>> Begin Selected passage
FUTURE BRITISH DIPLOMACY AND DEFENCE STRATEGY
BRITISH NAVAL POWER
' OCEAN GREYHOUNDS '
' When you're on the phone to Downing Street this morning, Adrian, remind the lady who ordered all those ships that she's sending south.'
The late former Prime Minister Jim Callaghan ( who served in the Royal Navy) discussing the latest news on the South Atlantic crisis with Adrian over a coffee in an Ottawa hotel during spring 1982.
HMS Richmond firing a Harpoon missile. After the South Atlantic War the Royal Navy replaced its utility Type 21 Frigates with the larger and powerfully armed Type 23 Destroyer.
TYPE 23 DESTROYERS
The Duke class - all were named after British dukes - avoided design mistakes revealed by combat in the South Atlantic. The Dukes' defence against missiles and aircraft has three layers - Seawolf vertical launch missiles and Phalanx for close quarters plus smaller mini-guns. Harpoon gives the ship a 70 mile reach and its 4.5 inch gun has a range of nearly 17 miles with a secondary role against air attack. A Merlin helicopter combined with the ship's highly efficient sonar extends its defences beyond submarine attack range.
The Dukes are one of the most silent ships afloat, designed for hunting submarines.
Two of the Type 21s ( replaced by the Dukes ) were lost around the Falkland Islands and the remaining six now serve with the Pakistan Navy. These ships were not as large as the Type 22 and less well armed. There are dozens of photos of Type 21s from the Falklands War - ask Google for HMS Antelope. One must bear in mind that the Type 21s only partly replaced the 26 strong Leander Class themselves replacing the 21 strong Rothsay Class. The Type 22s and Type 42s partly replaced the County Class destroyers. All these older classes served with the Falklands Task Force and HMS Plymouth - a Leander class - took a bomb through her funnel while assisting a Type 21 already on fire after an air attack.
Sixteen Dukes were commissioned - three were sold to Chile after the 2004 Defence Review, one ship only eight years old. This scandalous waste of the tax payers' money combined with severe damage to our nation's defence, remains breathtaking nearly a decade afterwards. No offence to our long standing friendship with Chile - but the sales were enforced by the Treasury at least a decade, possibly longer, before they made any sense, and represent Gordon Brown as Chancellor venting his own personal hostility towards our armed forces, most of all it seems, the Royal Navy.
Warship orders - for Gordon Brown - were for winning elections along the River Clyde.
HMS Southampton and HMS Iron Duke taking heavy seas.
>> End Selected passage
>> Begin Information provided
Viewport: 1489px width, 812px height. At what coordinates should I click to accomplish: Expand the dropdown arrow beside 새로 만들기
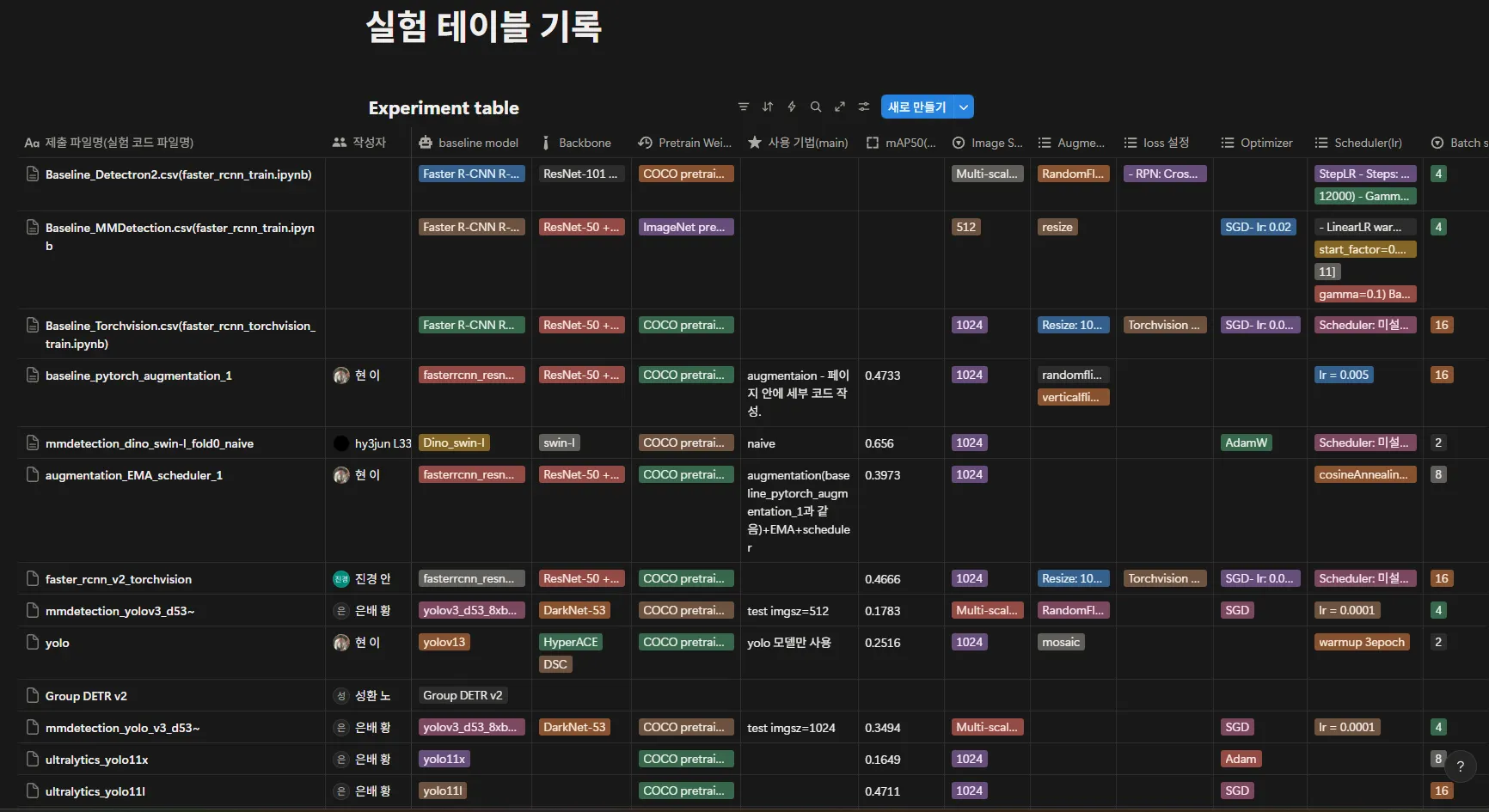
>> End Information provided
● Given task A
Reproduce the stretch of the piece on British naval power from "FUTURE BRITISH DIPLOMACY" through "during spring 1982.".
● Given task B
Carry on writing the piece on British naval power from the point where it stops.
The lines are separate material and have no connection to the piece on British naval power.

● Output A
FUTURE BRITISH DIPLOMACY AND DEFENCE STRATEGY
BRITISH NAVAL POWER
' OCEAN GREYHOUNDS '
' When you're on the phone to Downing Street this morning, Adrian, remind the lady who ordered all those ships that she's sending south.'
The late former Prime Minister Jim Callaghan ( who served in the Royal Navy) discussing the latest news on the South Atlantic crisis with Adrian over a coffee in an Ottawa hotel during spring 1982.

● Output B
HMS Somerset making a high speed turn - from the bow are the 4.5 gun, vertical launch battery for Seawolf and the quadruple launchers for Harpoon. Amidships, slightly forward, either side of the funnel are close-defence AAA positions - at the time of this photo 30mm cannon but nowadays Phalanx. Decoy and chaff launchers are fitted along the deck and super-structure. Decoys are small missiles that lure and confuse a sea-skimming missile. Chaff is a round which bursts near the ship, throwing out clouds of plastic shards to confuse the radar homing on a sea-skimming missile. Tubes for anti-submarine torpedoes are fitted aft where the flight deck and hangar for the helicopter are placed.
HMS Manchester an older Type 42 destroyer armed with the long range Sea Dart missile against aircraft though fitted with Phalanx close defence weapons against sea skimming missiles.
TYPE 42 DESTROYERS
Two sister ships were lost during the South Atlantic War - HMS Sheffield destroyed by fires after a hit by an Exocet and HMS Coventry sunk by bombs - and Phalanx would have saved both ships. Once the task force reached southern winter obvious problems arose that the scientists and engineers had over-looked. To give only one example - Admiral Sam Salt described to me how his sailors in HMS Sheffield regularly poured kettles of boiling water over the mechanical parts of the Sea Dart missile launcher to stop them freezing up.
These ships earned their keep. HMS Nottingham decommissioned after 700,000 miles - that's 1.3 million kilometres for those brought up as metric children. She was replaced by a new Daring Class Type 45 destroyer.
HMS Chatham a Type 22 frigate though larger than a Type 42 destroyer. Again the lessons of the South Atlantic are visible from stem to stern. The 4.5 gun added on the later and lengthier ships forward of the Seawolf battery, astride the bridge superstructure are quadruple harpoon launchers and along the deck, either side of the funnel, Goalkeeper similar to the Phalanx system. The after Seawolf battery is visible on the hangar roof.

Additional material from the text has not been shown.